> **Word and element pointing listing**
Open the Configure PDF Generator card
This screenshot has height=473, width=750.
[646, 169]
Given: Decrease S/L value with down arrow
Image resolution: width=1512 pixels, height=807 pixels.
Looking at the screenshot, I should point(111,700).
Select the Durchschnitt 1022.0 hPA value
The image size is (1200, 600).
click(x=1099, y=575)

> **Problem requirements**
Convert the listing above into a Markdown table with the columns "Number" and "Listing line," giving each line its own row and leaving out blank lines.

> **The result**
| Number | Listing line |
|---|---|
| 1 | Open the Configure PDF Generator card |
| 2 | This screenshot has height=473, width=750. |
| 3 | [646, 169] |
| 4 | Given: Decrease S/L value with down arrow |
| 5 | Image resolution: width=1512 pixels, height=807 pixels. |
| 6 | Looking at the screenshot, I should point(111,700). |
| 7 | Select the Durchschnitt 1022.0 hPA value |
| 8 | The image size is (1200, 600). |
| 9 | click(x=1099, y=575) |